Were it not for an actor of Woods's caliber, one may find it not too easy to sympathize with his character. As it is, Leonard Maltins' guide to movies points out that there's no major difference in Lenny before and after his drug addiction begins. Still, director Harold Becker, who'd previously worked with Woods on "The Onion Field" and "The Black Marble", does manage to keep you watching through all of the melodrama that develops. The film may be most notable for the off screen drama involving co-stars Woods and Young, but on screen they work together well enough. She's not exactly his match as an actor, but does look beautiful at all times. Hill is a standout in the decent supporting cast including John Kapelos, Kelle Kerr, John Rothman, Amanda Blake (in her final feature film), Grace Zabriskie, and an uncredited John Philbin. The music by Stanley Myers is one worthy component. In the end, it *is* commendable that the filmmakers are willing to get as grim as they do get, with seemingly no hope in sight.

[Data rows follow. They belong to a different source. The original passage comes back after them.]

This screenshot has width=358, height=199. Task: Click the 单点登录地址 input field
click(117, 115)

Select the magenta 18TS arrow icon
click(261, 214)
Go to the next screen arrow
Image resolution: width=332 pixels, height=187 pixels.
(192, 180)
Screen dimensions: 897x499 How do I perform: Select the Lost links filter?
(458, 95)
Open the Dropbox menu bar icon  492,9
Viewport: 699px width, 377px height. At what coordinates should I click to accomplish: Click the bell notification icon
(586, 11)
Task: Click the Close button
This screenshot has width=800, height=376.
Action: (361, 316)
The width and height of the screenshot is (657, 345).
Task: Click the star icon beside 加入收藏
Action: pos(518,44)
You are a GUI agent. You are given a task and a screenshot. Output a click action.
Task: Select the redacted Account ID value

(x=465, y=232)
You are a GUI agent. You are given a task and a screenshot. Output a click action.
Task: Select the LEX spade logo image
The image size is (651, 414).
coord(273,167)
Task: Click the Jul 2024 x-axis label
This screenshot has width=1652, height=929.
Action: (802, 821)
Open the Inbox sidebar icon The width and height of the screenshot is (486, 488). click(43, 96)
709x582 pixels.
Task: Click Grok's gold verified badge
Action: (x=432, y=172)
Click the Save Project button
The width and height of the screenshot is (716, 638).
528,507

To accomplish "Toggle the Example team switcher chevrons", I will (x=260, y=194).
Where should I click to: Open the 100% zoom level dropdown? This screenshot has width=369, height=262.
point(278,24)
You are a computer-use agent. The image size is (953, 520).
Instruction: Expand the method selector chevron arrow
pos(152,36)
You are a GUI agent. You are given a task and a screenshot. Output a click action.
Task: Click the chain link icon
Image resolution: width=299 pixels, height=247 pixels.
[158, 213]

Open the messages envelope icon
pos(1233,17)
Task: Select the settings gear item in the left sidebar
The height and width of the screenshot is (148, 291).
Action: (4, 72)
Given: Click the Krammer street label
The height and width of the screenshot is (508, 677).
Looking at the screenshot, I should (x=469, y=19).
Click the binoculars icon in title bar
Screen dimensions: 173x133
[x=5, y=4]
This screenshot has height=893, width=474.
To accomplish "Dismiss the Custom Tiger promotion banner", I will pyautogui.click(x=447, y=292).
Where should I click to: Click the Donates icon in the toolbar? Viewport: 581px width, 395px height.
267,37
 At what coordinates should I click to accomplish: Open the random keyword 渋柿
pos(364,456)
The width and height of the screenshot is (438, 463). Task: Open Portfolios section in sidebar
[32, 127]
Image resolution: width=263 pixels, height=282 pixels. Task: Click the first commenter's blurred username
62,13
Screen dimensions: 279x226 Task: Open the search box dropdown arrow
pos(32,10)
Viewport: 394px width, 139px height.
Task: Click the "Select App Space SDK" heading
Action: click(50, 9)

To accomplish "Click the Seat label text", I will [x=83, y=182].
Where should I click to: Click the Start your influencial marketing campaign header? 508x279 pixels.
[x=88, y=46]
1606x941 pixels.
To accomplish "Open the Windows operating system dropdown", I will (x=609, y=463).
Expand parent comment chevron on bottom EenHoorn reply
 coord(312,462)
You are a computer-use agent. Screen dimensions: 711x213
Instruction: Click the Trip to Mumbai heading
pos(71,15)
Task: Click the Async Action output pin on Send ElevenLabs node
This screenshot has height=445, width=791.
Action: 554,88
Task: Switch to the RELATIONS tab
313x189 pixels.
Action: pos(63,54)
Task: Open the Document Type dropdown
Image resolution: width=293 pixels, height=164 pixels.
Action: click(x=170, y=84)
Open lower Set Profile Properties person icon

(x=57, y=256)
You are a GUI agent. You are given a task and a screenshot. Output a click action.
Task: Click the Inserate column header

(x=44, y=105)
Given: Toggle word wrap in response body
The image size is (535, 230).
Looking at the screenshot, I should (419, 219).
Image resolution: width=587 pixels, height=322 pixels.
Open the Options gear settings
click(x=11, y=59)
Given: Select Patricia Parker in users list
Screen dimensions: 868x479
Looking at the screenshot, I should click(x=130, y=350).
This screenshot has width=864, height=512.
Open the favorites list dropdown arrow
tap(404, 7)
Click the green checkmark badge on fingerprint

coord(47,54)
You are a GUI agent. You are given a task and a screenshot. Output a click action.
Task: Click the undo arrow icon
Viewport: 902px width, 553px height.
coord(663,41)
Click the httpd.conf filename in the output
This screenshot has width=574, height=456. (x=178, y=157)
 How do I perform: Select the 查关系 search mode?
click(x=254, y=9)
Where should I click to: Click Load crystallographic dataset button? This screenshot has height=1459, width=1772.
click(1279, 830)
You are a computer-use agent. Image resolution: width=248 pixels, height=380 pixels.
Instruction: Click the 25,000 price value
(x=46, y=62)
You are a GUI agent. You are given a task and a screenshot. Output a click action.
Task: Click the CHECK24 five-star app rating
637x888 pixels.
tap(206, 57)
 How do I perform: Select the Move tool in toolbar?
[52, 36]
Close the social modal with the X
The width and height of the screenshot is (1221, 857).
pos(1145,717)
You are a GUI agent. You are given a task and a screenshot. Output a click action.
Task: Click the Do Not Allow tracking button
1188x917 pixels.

As a cautionary tale, this works to a degree, although the Maltin review is also right when it says that the film goes on for quite a bit before it becomes clear that's it's about dependency on drugs. It's an okay movie, with Woods raising the rating a bit by himself.
Six out of 10.
One of the Finest Actors of Cinema History, James Woods delivers A Yet
Another Fabulous Performance in 'The Boost'. A dark & depressing flick,
that works mostly because of Woods.
'The Boost' Synopsis: A real-estate hustler & his wife see success, only to fall deep later-on.
'The Boost' is more about the side-effects of failure, rather than a story of drug-addicts. The struggle & the depression its pivotal characters go through, are very off-putting, as they depict reality.
Ben Stein & Darryl Ponicsan's Screenplay, though fairly engaging, gets a bit too serious & disturbing towards the second-hour. Harold Becker's Direction is proficient.
Woods is the biggest merit of 'The Boost'. He's so good as a suffering man, that my heart literally went out for him, even after he gives in to drug-addiction. Woods tops himself in here!
On the whole, 'The Boost' caters to a niche audience, but if Fine Acting is what you're looking for, then watching Woods's Masterful Performance in here, should top your list.